Климов, видимо, все еще был взволнован тем, что он пережил в бою, и спешил рассказать, как Быковец, У которого сгорел главный фрикцион и был разбит ленивец, прикрывал его горящую машину, пока у самого полпушки не стало, а потом взял на буксир и дотащил до станции.
Я сказал им, что будет сделано все возможное для спасения эшелона, но посоветовал не зевать и, если немцы прорвутся к полустанку, поджечь машины, а самим отходить с моряками.
— Нехай прорываются — у нас восемь действующих пушек, — сказал Быковец, показывая на платформы с искалеченными танками, стоявшие между двумя составами крытых товарных вагонов.
Все танковые пушки были повернуты стволами в одну сторону — к правому составу. Прежде чем я догадался, в чем дело, Быковец сильным рывком открыл дверь крытого вагона, в которую был направлен ствол пушки климовского танка. Вторая противоположная дверь вагона была уже открыта, и я, как картину в рамке, увидел молочно-желтое под солнцем жнивье, бурую степь и далеко синевший изгиб железнодорожной насыпи, из-за которой мы ждали противника.
— Вот наш сектор обстрела — 30 градусов вперед направо и столько же вперед налево для каждой действующей пушки, — заявил Быковец, показывая на второй состав порожняка, стоявший слева.
— Бронепоезд в засаде! — торжествует Климов. Пусть только покажутся, сейчас же начнем молотить, а они и знать не будут, кто их молотит. Лучшей маскировочки не придумаешь. Не вагоны, а амбразуры!
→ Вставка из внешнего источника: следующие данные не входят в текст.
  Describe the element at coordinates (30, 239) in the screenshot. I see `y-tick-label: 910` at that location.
Я представил себе, как в открывшихся вдруг дверях восьми порожних вагонов мелькают огни орудийных выстрелов, и восхищенный находчивостью своих боевых друзей побежал к Осипову сообщить ему, что с разъезда моряков будут поддерживать восемь танковых пушек.
Осипов был за разъездом, в степи, на командном пункте одного из своих батальонов.
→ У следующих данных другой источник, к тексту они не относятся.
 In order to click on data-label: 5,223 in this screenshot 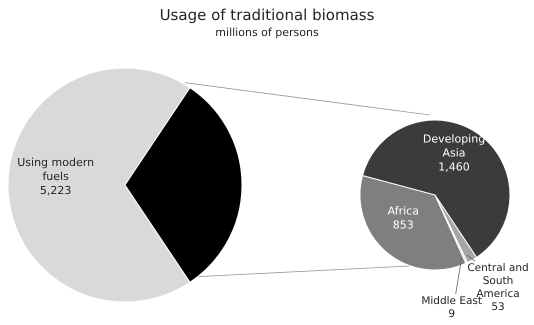, I will do `click(56, 190)`. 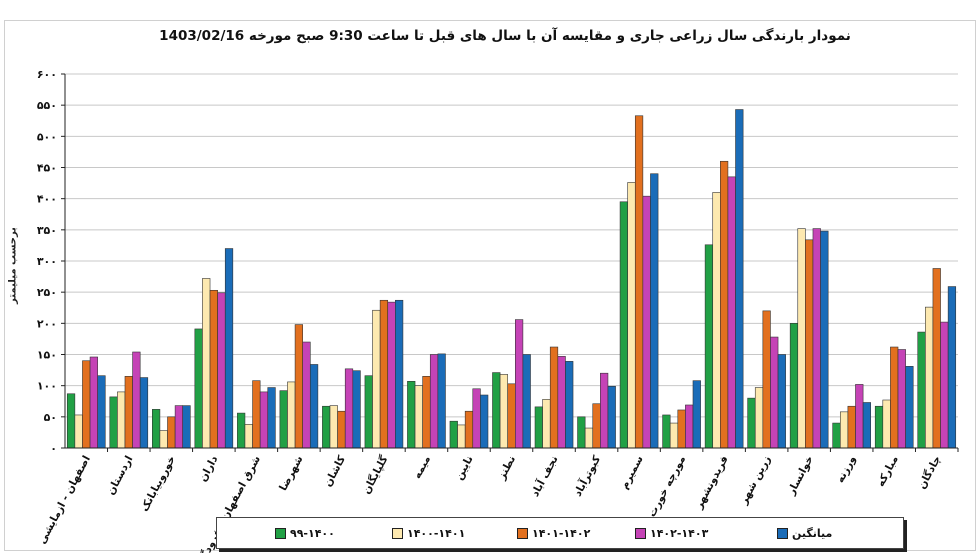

Черная форма, жадно впитывающая солнце, резко вырисовывала моряков, стоявших на светлом, выгоревшем жнивье. То, что называлось тут командным пунктом, представляло собой наспех вырытый окопчик, в котором могли поместиться лежа три человека, не считая телефониста, сидевшего с аппаратом в углу, в небольшом углублении.
Яков Иванович посматривал на черневшие впереди метрах в ста окопчики краснофлотцев.
— Жидковаты ваши укрепления, Жук, сказал он комбату, коренастому моряку с грудью колоколом и сильно загнутым вперед подбородком.
Комбат, погруженный в задумчивость, просиял, как будто его похвалили.
— Моряки китайских стен никогда не строили — сами стена!
Стоявший тут же высокий сухощавый моряк с нашивками старшего политрука засмеялся:
— Значит, и нечего стене за стеной стоять.
Осипов обернулся к нему. Выражение лица у него стало каменным.
— Товарищ комиссар, прошу вас зачеркнуть свою приписку. А от вас, Жук, чтобы больше подобного бахвальства я не слышал. — Он показал на черневшие в жнивье спины моряков и властно повысил голос: — Что это — гнезда черногузов или дельфины греются на солнце?.. Тоже развели тут антимонию, салоежники, в телячий восторг пришли от того, что краснофлотцы зады свои показывают солнцу. Поднять аврал на этой палубе! Зарыться в землю! Убрать зады! — командует он и, переходя на более мягкий тон, но с тем же каменно-спокойным выражением лица предупреждает: — Смотрите, вникайте, а не то попрошу у командующего рядовых пехотинцев и поставлю к вам инструкторами, пусть покажут морякам, как строить фортификацию.